_What this task involves_.
In the forum thread about rebuilding a turbo, rewrite the passage between "Is it hard? Does it requier 'special' tools or knowledge? My" and "to rebuilding turbos.", inclusive, replacing "Mitsubishi" with "Garrett".

_Passage given_.
+ + + + + + +

# turbo rebuild?



## thedriver (Jul 3, 2006)

Is it hard? Does it requier 'special' tools or knowledge? My brother and I are looking to rebuild the turbo for his 1998 volvo S70 GLT. It uses a Mitsubishi turbo, TD04HL 13g(I think). Thanks.


----------



## uamadman (Aug 5, 2007)

*Re: turbo rebuild? (thedriver)*

GPOP shop > God
When it comes to rebuilding turbos.


----------



## thedriver (Jul 3, 2006)

thanks for the company, they seem like they have good prices. they do sell a rebuild kit, $71, not bad. But back to origional questions. Is it hard? Does it requier 'special' tools or knowledge?


_Modified by thedriver at 8:35 AM 4-17-2008_


----------



## thedriver (Jul 3, 2006)

anyone?


----------



## AlbertoB1 (Dec 29, 2007)

*Re: (thedriver)*

I got the same question?
External looks simple but not sure how simple it will be to replace internal parts.


----------



## thedriver (Jul 3, 2006)

ya. you'd think someone on this forum has rebuilt a turbo. hopefully someone will be kind enough to share their knowledge.


----------



## 1.8Tspeed! (May 5, 2004)

*Re: (thedriver)*

i have rebuilt mine.. but not me doing it.. i had blouch turbo do it.. they are in Lebanon pa near ap tuning and they are BY FAR the best in the business 

http://www.blouchturbo.com/ http://****************.com/smile/emthup.gif http://****************.com/smile/emthup.gif


----------



## thedriver (Jul 3, 2006)

+ + + + + + +

_Information supplied_.

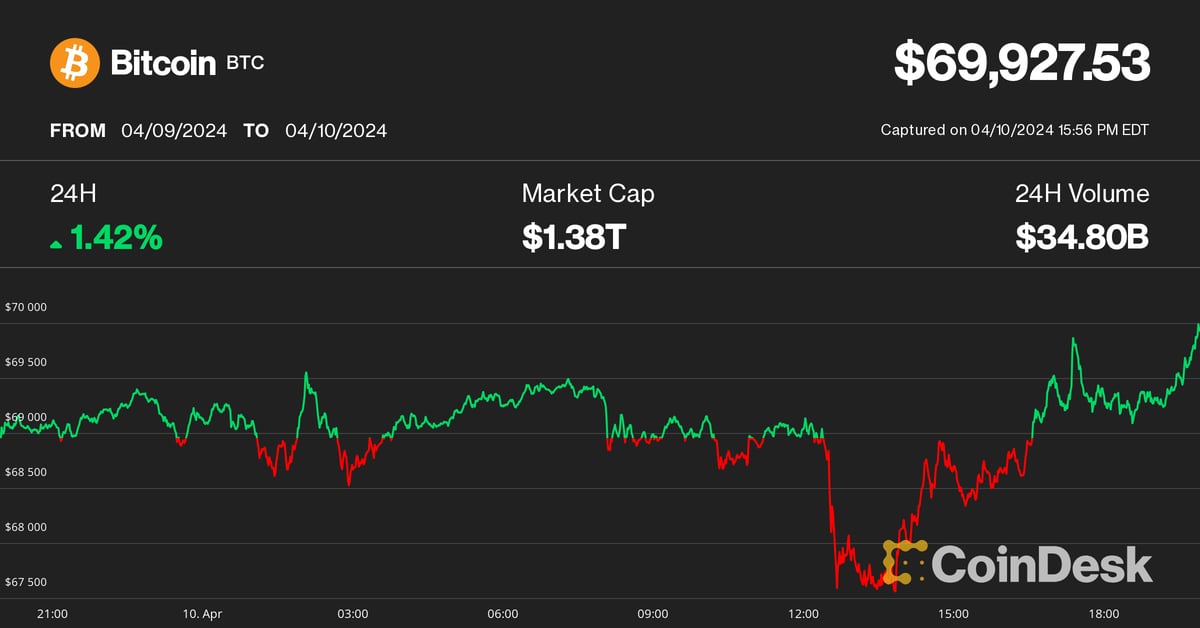Image resolution: width=1200 pixels, height=628 pixels.
Task: Click the 1.42% change percentage
Action: (x=116, y=238)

+ + + + + + +

_Completed task_.
Is it hard? Does it requier 'special' tools or knowledge? My brother and I are looking to rebuild the turbo for his 1998 volvo S70 GLT. It uses a Garrett turbo, TD04HL 13g(I think). Thanks.


----------



## uamadman (Aug 5, 2007)

*Re: turbo rebuild? (thedriver)*

GPOP shop > God
When it comes to rebuilding turbos.